# Aufgabenstellung:
Gib aus dem Textauszug über Melonis Regierungskurs den Abschnitt von „Auch auf EU-Ebene“ bis einschließlich „Höhe erreichen sollten.“ wortgetreu wieder.

# Ausgewählter Textauszug:
________
Da haben etliche der von Berlusconi und Salvini vorgeschlagenen Figuren keinen Platz. Und sie hat bereits mehrfach bekräftigt, dass sie an der von Mario Draghi formulierten Unterstützung der Ukraine festhalten will – die beiden Putin-Freunde Berlusconi und Salvini stehen insbesondere den Waffenlieferungen skeptisch gegenüber. Auch beim Staatshaushalt will Meloni Draghis Politik der Zurückhaltung fortführen, zum Leidwesen ihrer Koalitionspartner.

"Ende der EU" abgesagt

Auch auf EU-Ebene wird sich Meloni bemühen, verlässlich zu sein. Sie ist zwar noch vor wenigen Monaten mit Polemiken gegen die "Euro-Bürokraten" in Erscheinung getreten und sieht in Ungarns autoritärem Ministerpräsidenten Viktor Orban ein Vorbild – aber sie weiß, dass sie nur mit und nicht gegen Brüssel regieren kann. Die neue Regierung ist insbesondere auf die 191 Milliarden Euro aus dem EU-Recovery-Fund angewiesen, die für Italien reserviert sind und von denen erst 40 Milliarden nach Rom überwiesen wurden – und auch auf etwaige Interventionen der EZB, falls die Zinsaufschläge auf den italienischen Staatsschulden eine kritische Höhe erreichen sollten.
________
# Bereitgestellte Daten:

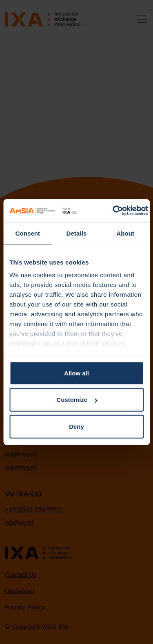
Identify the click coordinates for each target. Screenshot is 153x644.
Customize (77, 399)
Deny (76, 426)
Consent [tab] (27, 233)
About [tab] (125, 233)
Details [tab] (77, 233)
________
# Lösung:
Auch auf EU-Ebene wird sich Meloni bemühen, verlässlich zu sein. Sie ist zwar noch vor wenigen Monaten mit Polemiken gegen die "Euro-Bürokraten" in Erscheinung getreten und sieht in Ungarns autoritärem Ministerpräsidenten Viktor Orban ein Vorbild – aber sie weiß, dass sie nur mit und nicht gegen Brüssel regieren kann. Die neue Regierung ist insbesondere auf die 191 Milliarden Euro aus dem EU-Recovery-Fund angewiesen, die für Italien reserviert sind und von denen erst 40 Milliarden nach Rom überwiesen wurden – und auch auf etwaige Interventionen der EZB, falls die Zinsaufschläge auf den italienischen Staatsschulden eine kritische Höhe erreichen sollten.